→ Task details
Print each of the rows below verbatim, keeping their order and line breaks unchanged.

◇ ◇ ◇ ◇ ◇

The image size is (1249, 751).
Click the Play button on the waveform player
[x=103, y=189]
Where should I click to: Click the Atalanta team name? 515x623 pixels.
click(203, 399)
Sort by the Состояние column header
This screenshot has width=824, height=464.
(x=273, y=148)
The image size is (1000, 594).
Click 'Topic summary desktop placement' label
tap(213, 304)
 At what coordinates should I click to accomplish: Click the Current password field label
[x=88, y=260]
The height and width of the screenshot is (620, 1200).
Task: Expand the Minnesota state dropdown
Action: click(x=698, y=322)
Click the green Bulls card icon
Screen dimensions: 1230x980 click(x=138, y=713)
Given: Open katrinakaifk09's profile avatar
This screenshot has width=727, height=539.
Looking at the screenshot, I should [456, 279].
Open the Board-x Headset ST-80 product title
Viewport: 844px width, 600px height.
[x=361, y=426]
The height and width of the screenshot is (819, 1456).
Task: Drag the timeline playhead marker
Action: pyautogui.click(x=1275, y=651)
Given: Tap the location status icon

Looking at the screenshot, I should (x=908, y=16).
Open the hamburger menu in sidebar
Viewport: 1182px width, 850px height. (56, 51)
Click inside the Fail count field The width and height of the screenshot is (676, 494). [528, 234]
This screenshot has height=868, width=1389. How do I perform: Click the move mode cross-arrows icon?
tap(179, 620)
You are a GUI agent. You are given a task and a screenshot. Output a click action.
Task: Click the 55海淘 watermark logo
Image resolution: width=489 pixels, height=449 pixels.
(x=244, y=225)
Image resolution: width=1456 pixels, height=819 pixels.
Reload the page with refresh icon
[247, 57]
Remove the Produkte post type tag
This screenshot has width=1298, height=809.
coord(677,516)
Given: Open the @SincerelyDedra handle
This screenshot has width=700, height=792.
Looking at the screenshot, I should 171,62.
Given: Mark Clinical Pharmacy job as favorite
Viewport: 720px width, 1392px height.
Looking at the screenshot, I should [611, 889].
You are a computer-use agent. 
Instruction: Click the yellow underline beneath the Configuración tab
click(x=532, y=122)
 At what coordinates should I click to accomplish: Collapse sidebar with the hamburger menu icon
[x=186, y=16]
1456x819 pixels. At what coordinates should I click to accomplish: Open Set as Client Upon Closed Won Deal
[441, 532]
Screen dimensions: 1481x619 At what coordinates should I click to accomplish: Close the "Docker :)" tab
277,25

◇ ◇ ◇ ◇ ◇

→ Output of the task
The image size is (1249, 751).
Click the Play button on the waveform player
[x=103, y=189]
Where should I click to: Click the Atalanta team name? 515x623 pixels.
click(203, 399)
Sort by the Состояние column header
This screenshot has width=824, height=464.
(x=273, y=148)
The image size is (1000, 594).
Click 'Topic summary desktop placement' label
tap(213, 304)
 At what coordinates should I click to accomplish: Click the Current password field label
[x=88, y=260]
The height and width of the screenshot is (620, 1200).
Task: Expand the Minnesota state dropdown
Action: click(x=698, y=322)
Click the green Bulls card icon
Screen dimensions: 1230x980 click(x=138, y=713)
Given: Open katrinakaifk09's profile avatar
This screenshot has width=727, height=539.
Looking at the screenshot, I should [456, 279].
Open the Board-x Headset ST-80 product title
Viewport: 844px width, 600px height.
[x=361, y=426]
The height and width of the screenshot is (819, 1456).
Task: Drag the timeline playhead marker
Action: pyautogui.click(x=1275, y=651)
Given: Tap the location status icon

Looking at the screenshot, I should (x=908, y=16).
Open the hamburger menu in sidebar
Viewport: 1182px width, 850px height. (56, 51)
Click inside the Fail count field The width and height of the screenshot is (676, 494). [528, 234]
This screenshot has height=868, width=1389. How do I perform: Click the move mode cross-arrows icon?
tap(179, 620)
You are a GUI agent. You are given a task and a screenshot. Output a click action.
Task: Click the 55海淘 watermark logo
Image resolution: width=489 pixels, height=449 pixels.
(x=244, y=225)
Image resolution: width=1456 pixels, height=819 pixels.
Reload the page with refresh icon
[247, 57]
Remove the Produkte post type tag
This screenshot has width=1298, height=809.
coord(677,516)
Given: Open the @SincerelyDedra handle
This screenshot has width=700, height=792.
Looking at the screenshot, I should 171,62.
Given: Mark Clinical Pharmacy job as favorite
Viewport: 720px width, 1392px height.
Looking at the screenshot, I should [611, 889].
You are a computer-use agent. 
Instruction: Click the yellow underline beneath the Configuración tab
click(x=532, y=122)
 At what coordinates should I click to accomplish: Collapse sidebar with the hamburger menu icon
[x=186, y=16]
1456x819 pixels. At what coordinates should I click to accomplish: Open Set as Client Upon Closed Won Deal
[441, 532]
Screen dimensions: 1481x619 At what coordinates should I click to accomplish: Close the "Docker :)" tab
277,25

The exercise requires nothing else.